Exquisite, captivating, unsurpassed film adaptation of Hardy5
I write as someone with an English ancestry going back three centuries and a passionate love for Hardy's novels and poetry. I live within five miles of Dorset and have visited practically all the towns and villages mentioned by Hardy using his Wessex aliases. I was prepared to scoff at Tess - Polish director on the run from US police, a German girl in the title role, French locations and finance...even a mock Stonehenge. I was wrong, hopelessly wrong. Today I remain in total thrall to this movie, Roman Polanski and Nastassja Kinski. I believe it is an artistic masterpiece just as important in its own way as an Old Master painting or a Shakespearean sonnet. Tess has enriched my life, and, having it watched it at least 50 times, provides an enduring source of pleasure to me. Yes, there are moments that jar - Nastassja's occasionally-heard Teutonic accent as in "Let me see that ledder (letter)" and, in one hilarious moment, even balalaika music - but I can forgive them without the slightest hesitation. I know the area in which Hardy set Tess, and, astonishingly - as he filmed it in Normandy - Polanski has managed to recreate some Dorset settings with almost mystical skill. Marnhull, or Hardy's Marlot, for example, has a real-life church on a hill that can be seen for miles - so does the village as seen in the film. Was it accidental, or just another example of Polanski's passion for detail and authenticity for which he is justly renowned? Unfortunately, Nastassja has made some real lemons since Tess and sadly she may never turn in another performance of such outstanding brilliance. Or will she? Hardy's remaining works may give her that chance.

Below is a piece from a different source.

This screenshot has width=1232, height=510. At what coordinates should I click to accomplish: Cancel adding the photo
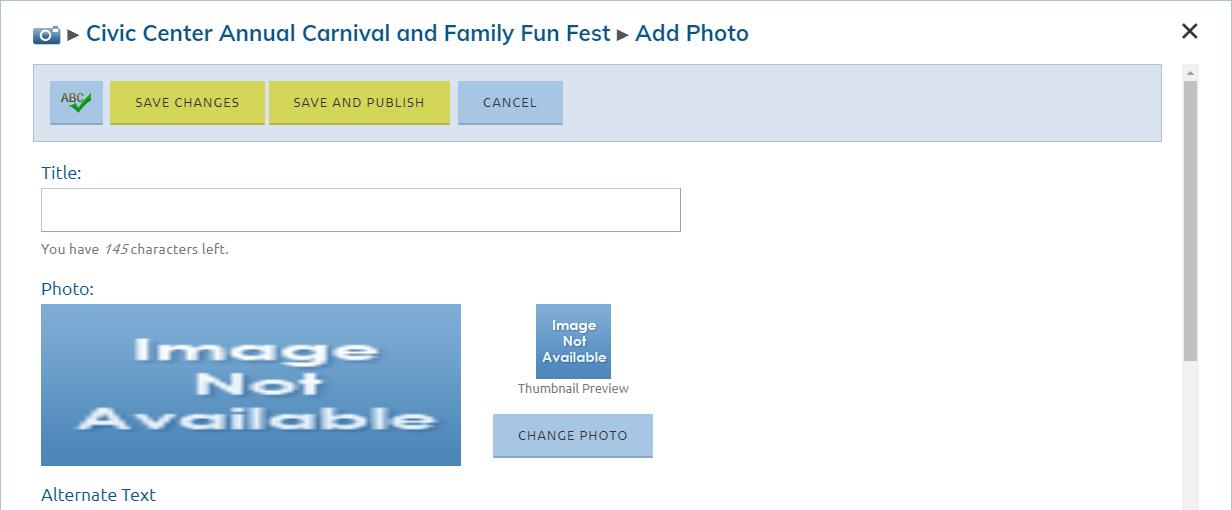click(510, 103)
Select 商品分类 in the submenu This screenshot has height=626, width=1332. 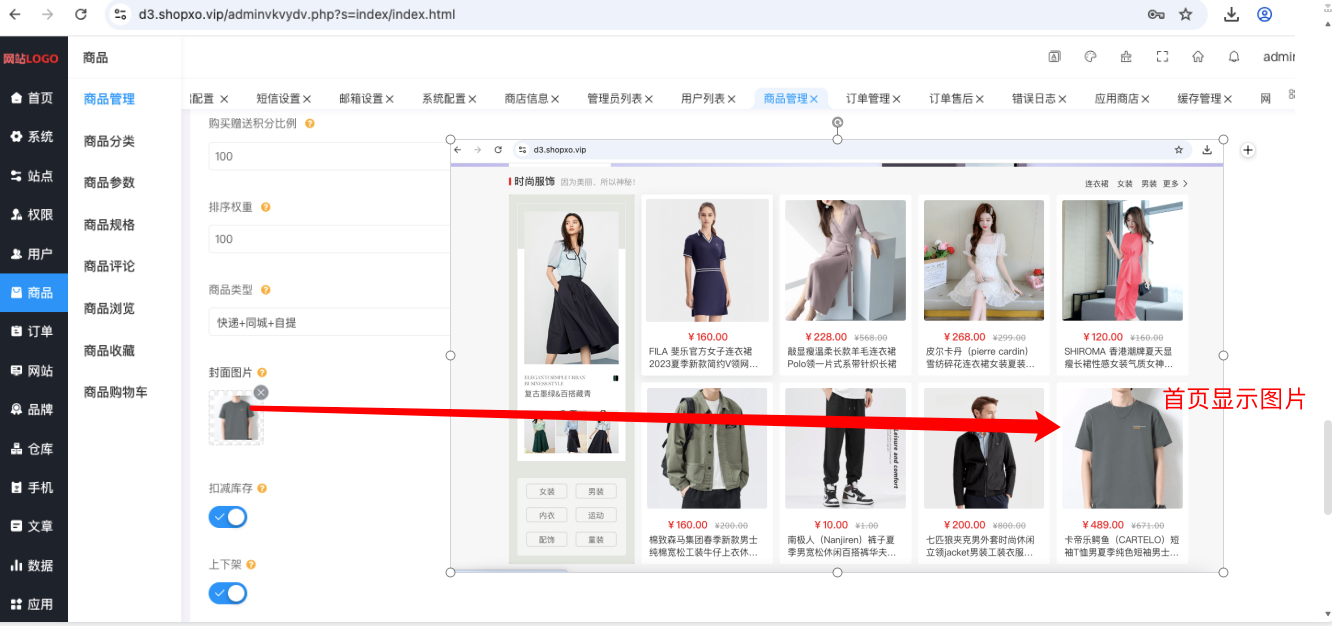click(109, 141)
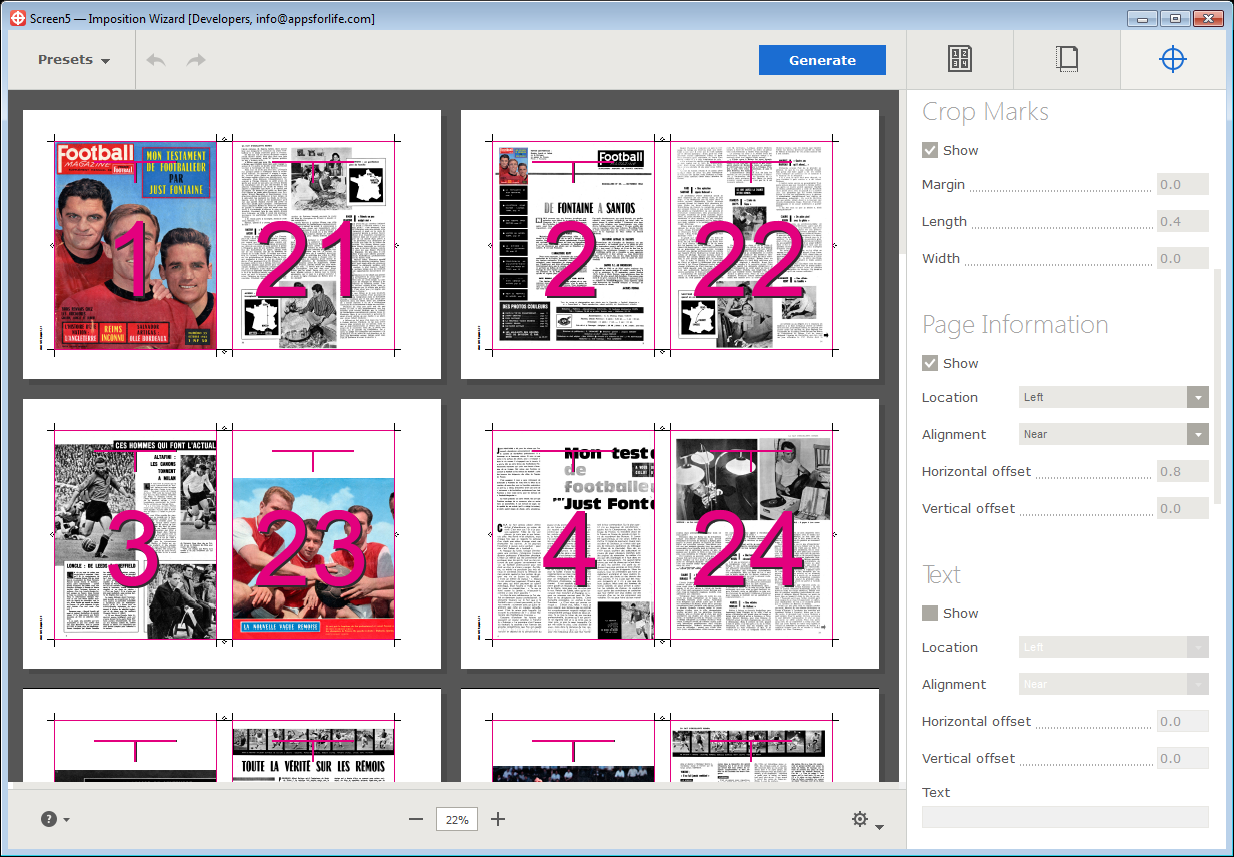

How would she fare, for example, as Bathsheba in Far From the Madding Crowd? If you want my opinion, divinely.

Film - five stars, DVD - three stars4
I agree with a previous reviewer that the DVD transfer is not as stunning as it could have been. "Tess" features gorgeous cinematography, but the DVD looks like nobody cleaned up the dirt from the film's negatives. The film looks good in daylight scenes but any scenes set at night or with grey skies looks grainy and specs of dirt are evident throughout.

It's great to have "Tess" on DVD, and the featurettes are a nice bonus since there is not a lot of information about the making of "Tess", but if this is supposed to be a "Special Edition" a two-disc set would have been more appopriate.

Even the cover of the DVD makes Nastassja Kinski look anorexic.

Talk about a DVD sacrificing quality for $$$$.